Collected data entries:
BEGIN

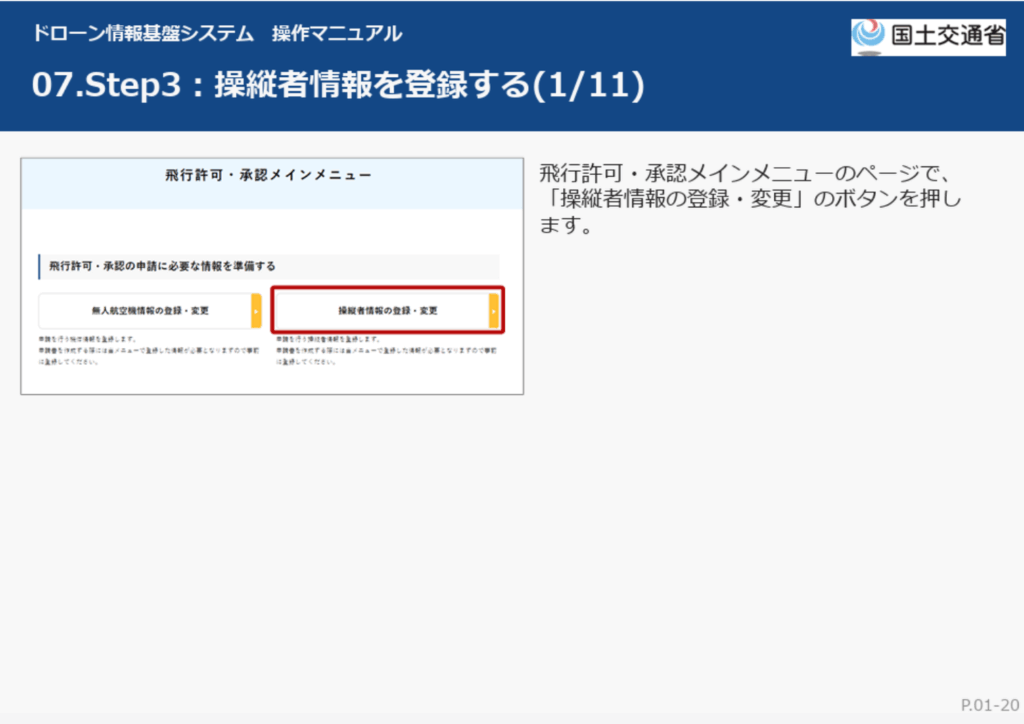
Task: Click yellow arrow on 操縦者情報の登録・変更
Action: tap(493, 311)
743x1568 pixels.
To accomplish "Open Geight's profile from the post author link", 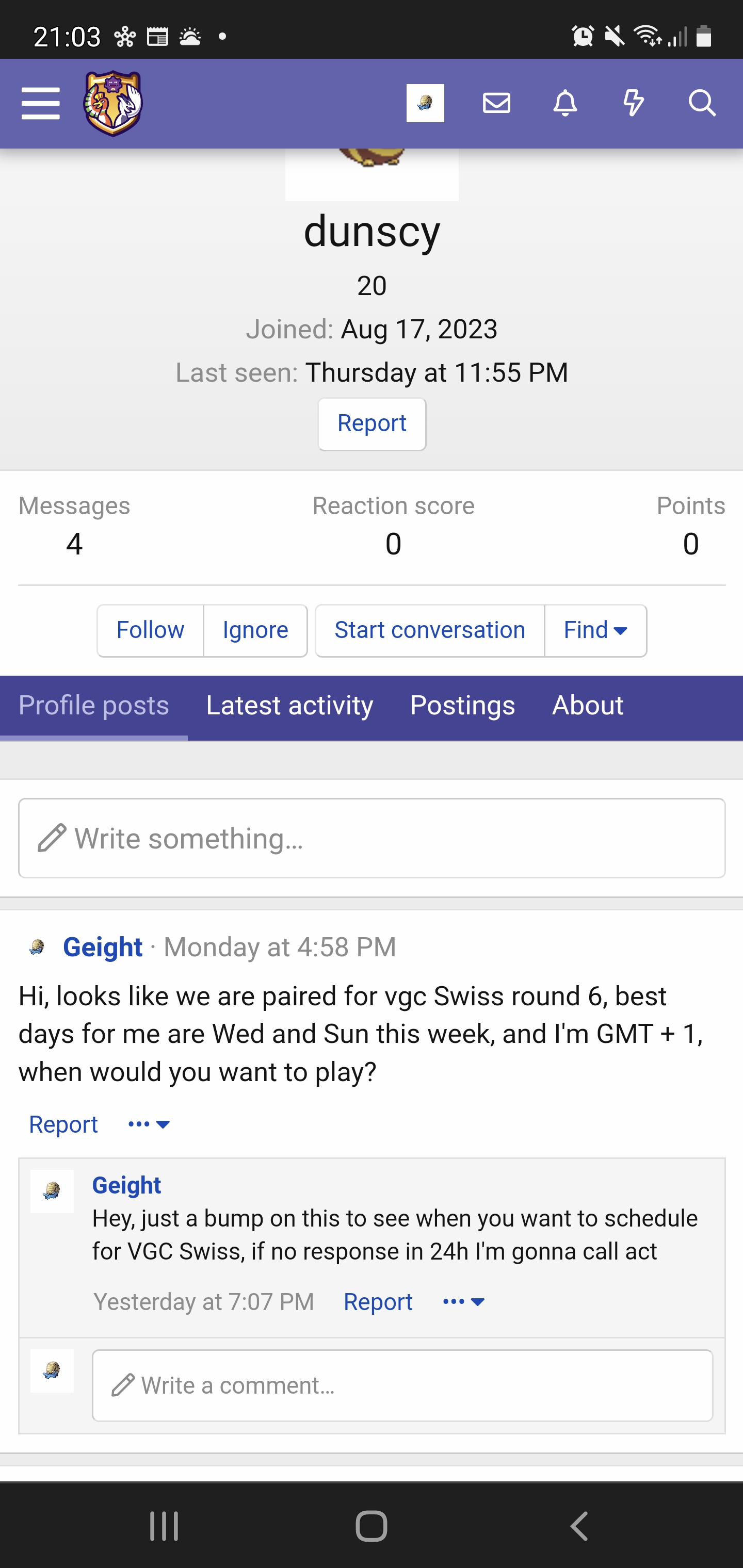I will coord(103,947).
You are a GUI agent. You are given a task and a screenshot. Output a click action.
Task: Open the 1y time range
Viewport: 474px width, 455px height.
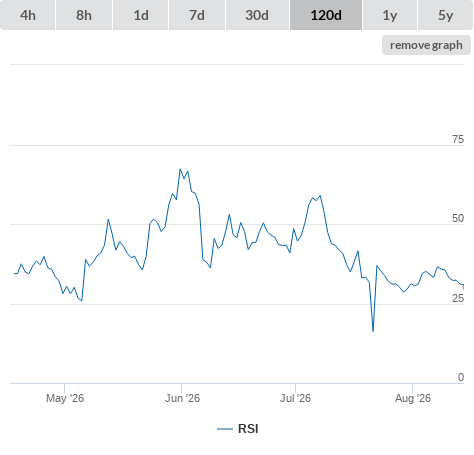click(390, 15)
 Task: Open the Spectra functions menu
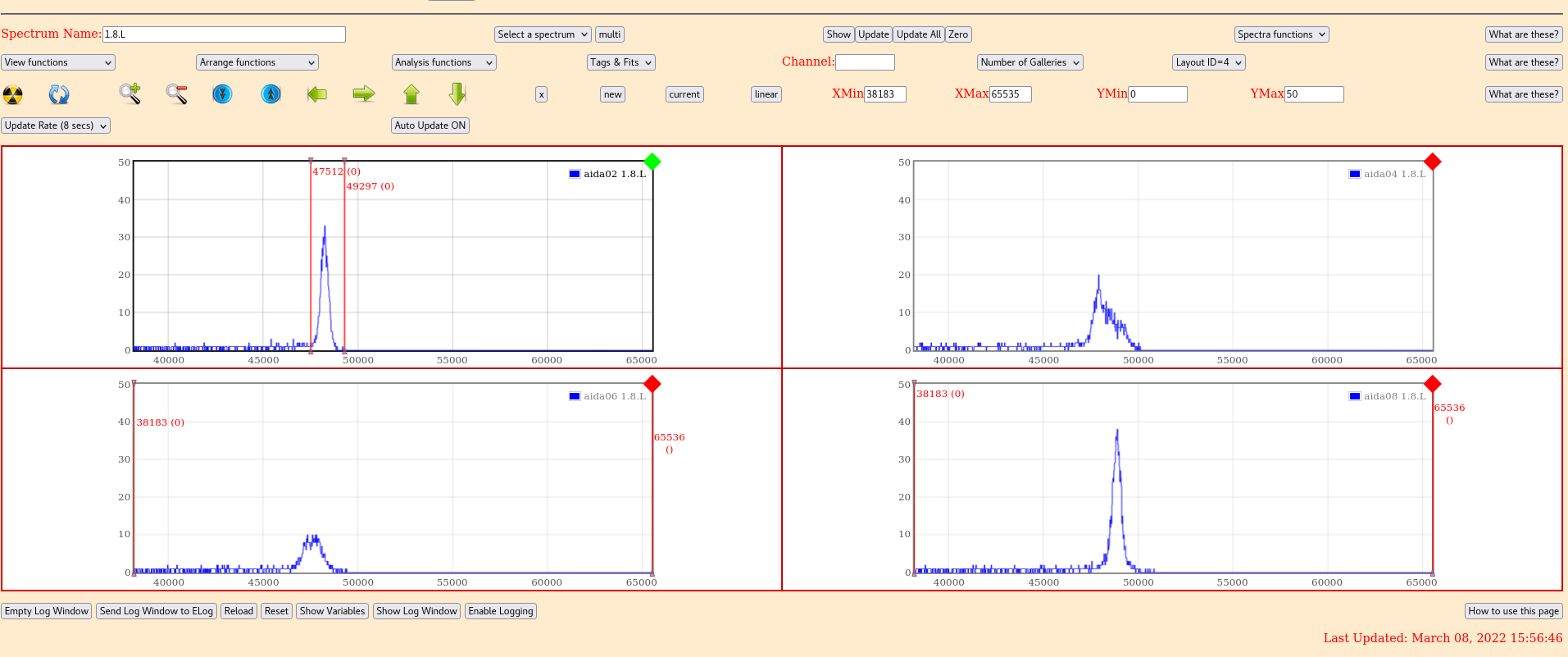click(1281, 34)
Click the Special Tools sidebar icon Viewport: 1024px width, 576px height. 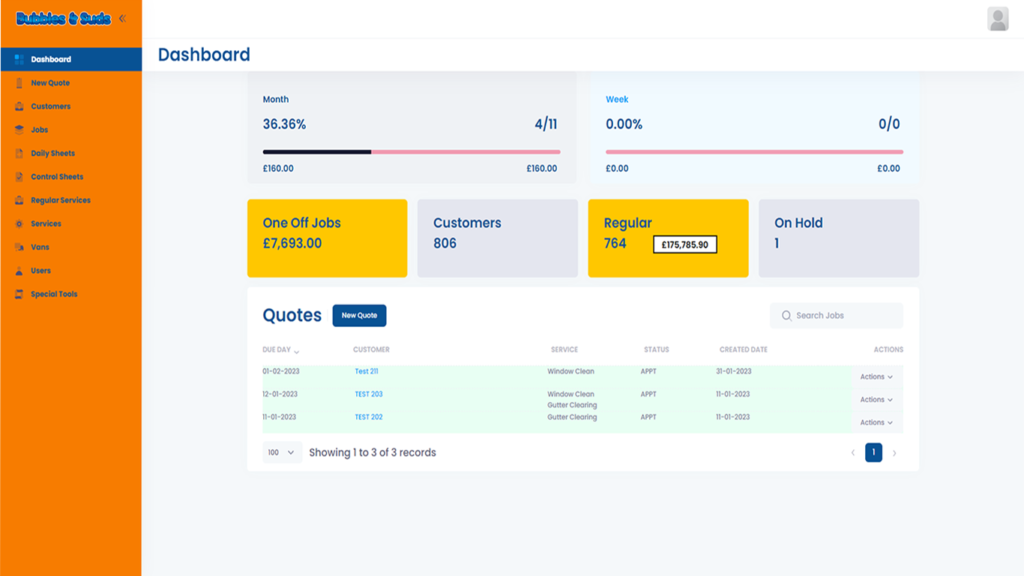(x=19, y=294)
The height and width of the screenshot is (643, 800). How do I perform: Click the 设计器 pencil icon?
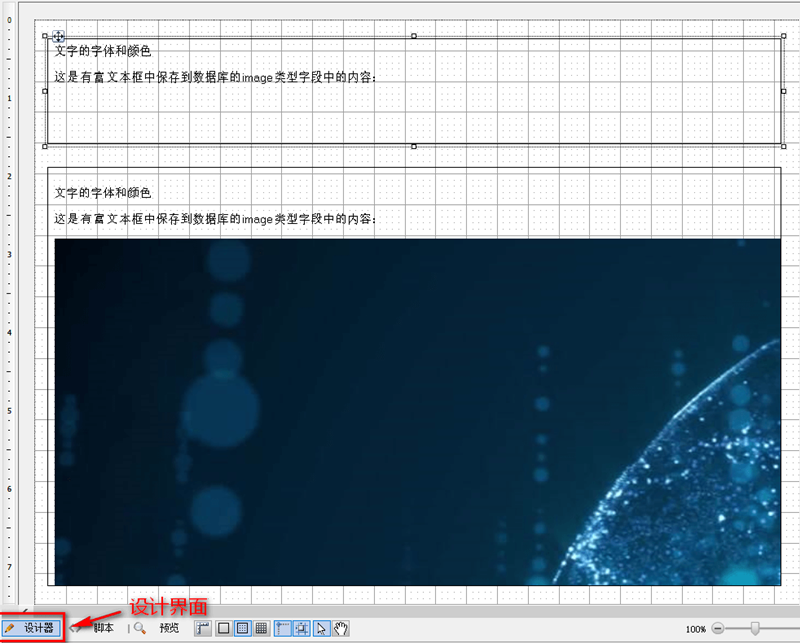click(x=13, y=628)
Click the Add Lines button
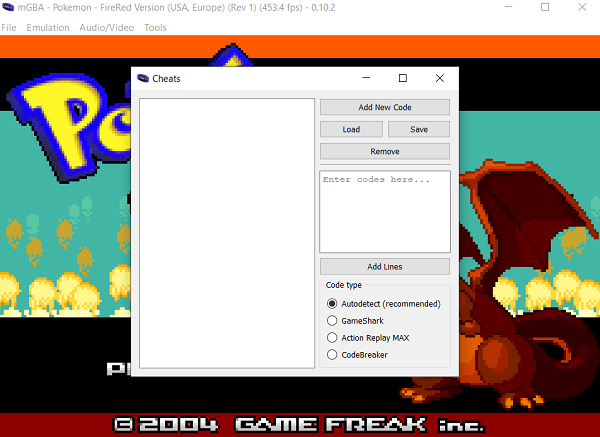This screenshot has height=437, width=600. (x=385, y=266)
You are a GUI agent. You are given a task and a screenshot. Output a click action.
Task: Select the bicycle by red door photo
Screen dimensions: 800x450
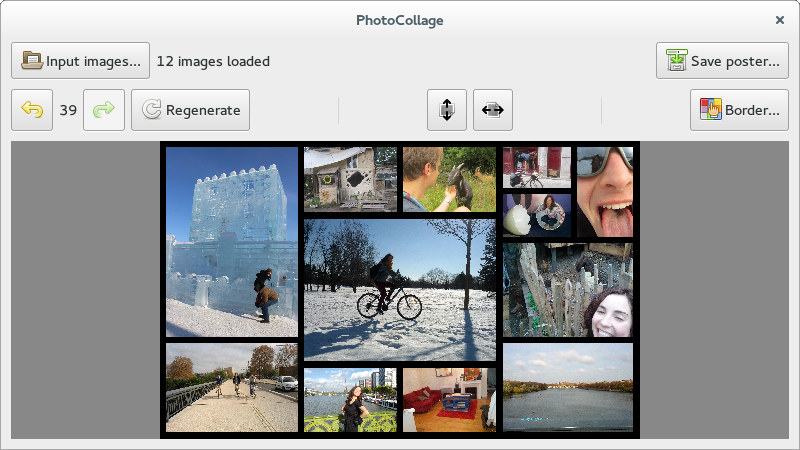pyautogui.click(x=537, y=167)
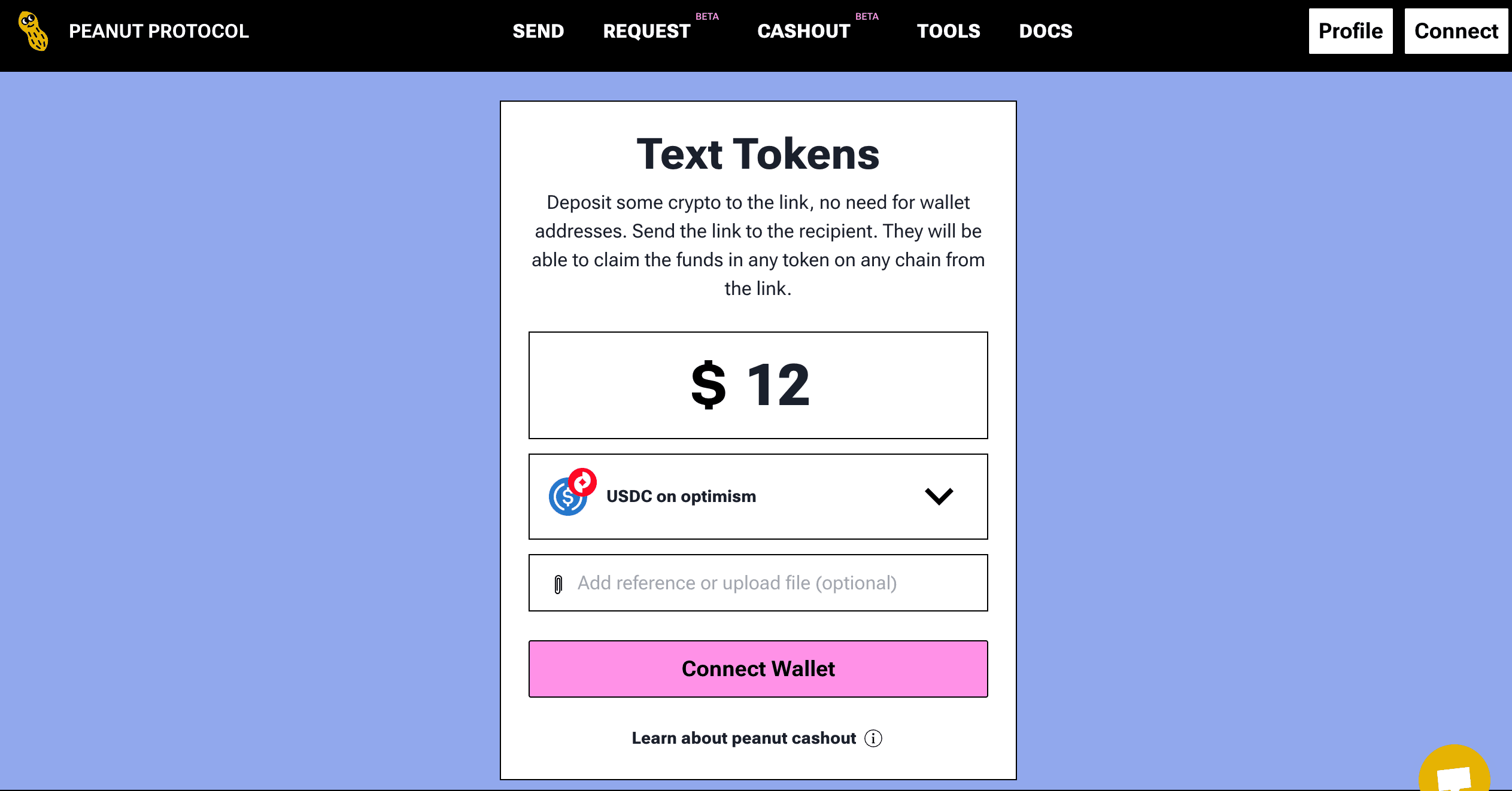Viewport: 1512px width, 791px height.
Task: Open the REQUEST beta page
Action: point(646,31)
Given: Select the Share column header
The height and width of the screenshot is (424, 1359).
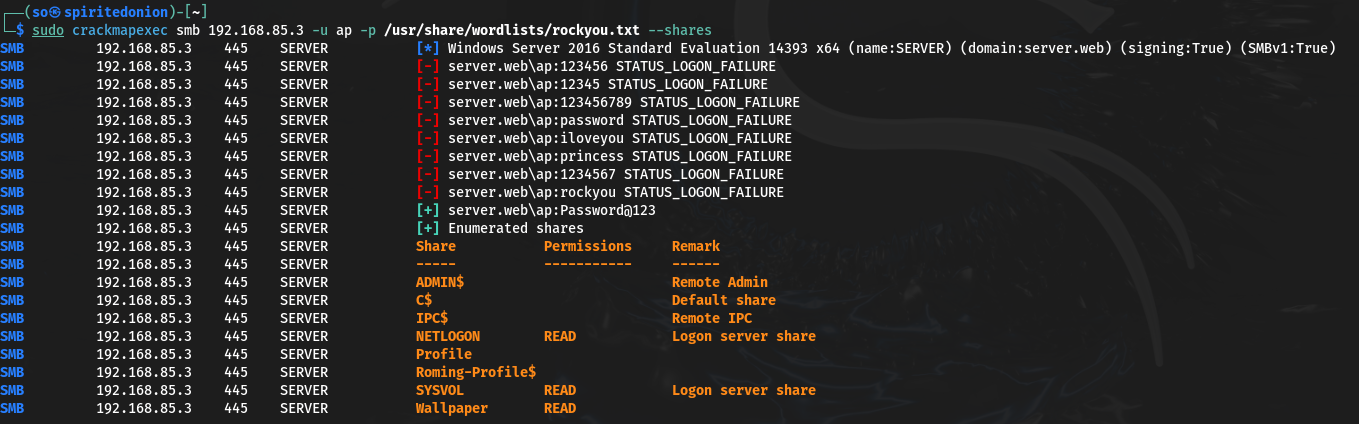Looking at the screenshot, I should coord(436,246).
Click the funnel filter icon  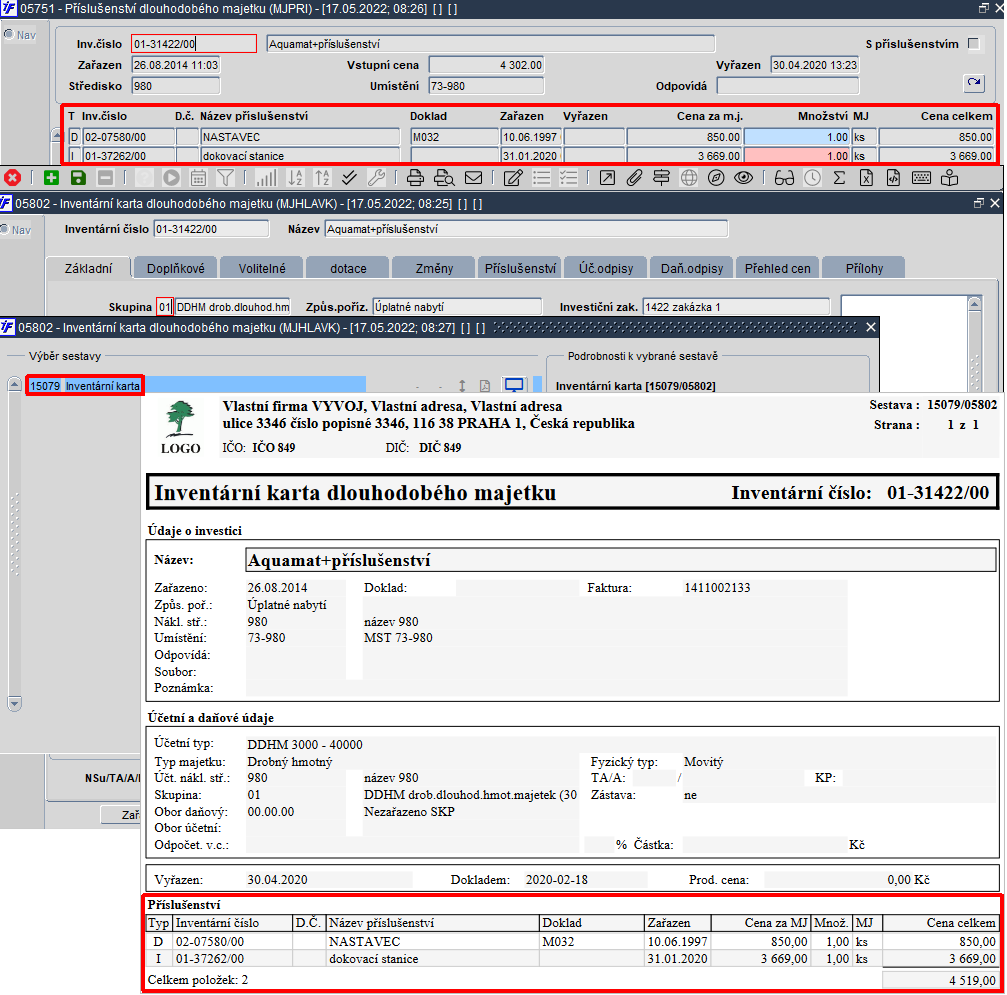click(225, 178)
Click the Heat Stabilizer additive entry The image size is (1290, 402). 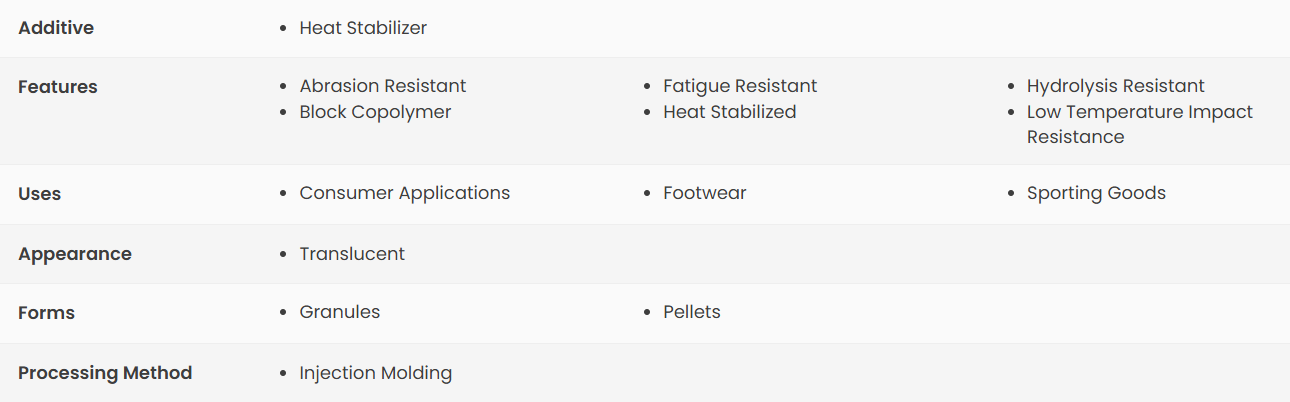(x=363, y=28)
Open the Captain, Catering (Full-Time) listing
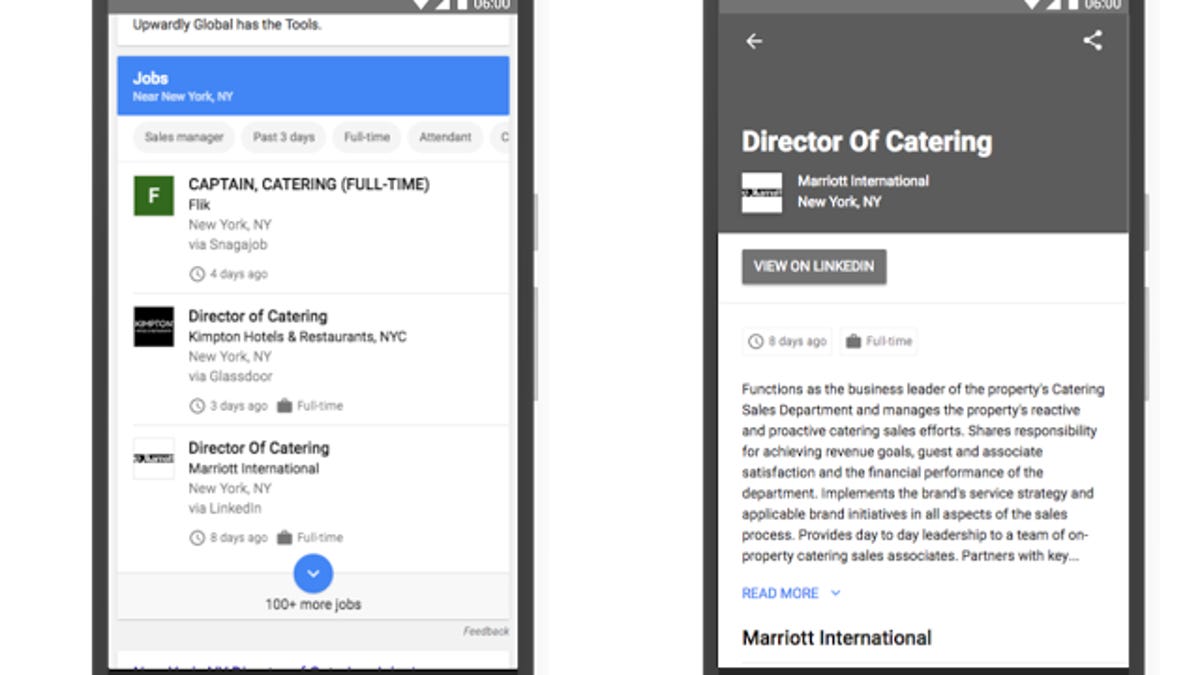 (308, 185)
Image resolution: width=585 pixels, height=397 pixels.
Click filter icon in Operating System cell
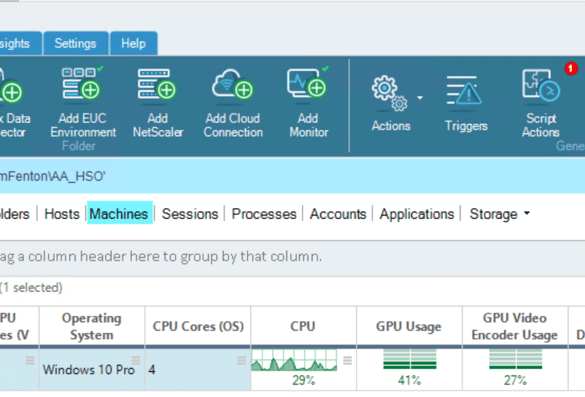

END

Taking the entries above, copy word for word the lines from the one with "Screen dimensions: 800x450" up to and including the one with "Given: Select the Share column header", without any picture.

Screen dimensions: 800x450
pyautogui.click(x=537, y=167)
Viewport: 1512px width, 791px height.
Task: Open the REQUEST beta page
Action: point(646,31)
Given: Select the Share column header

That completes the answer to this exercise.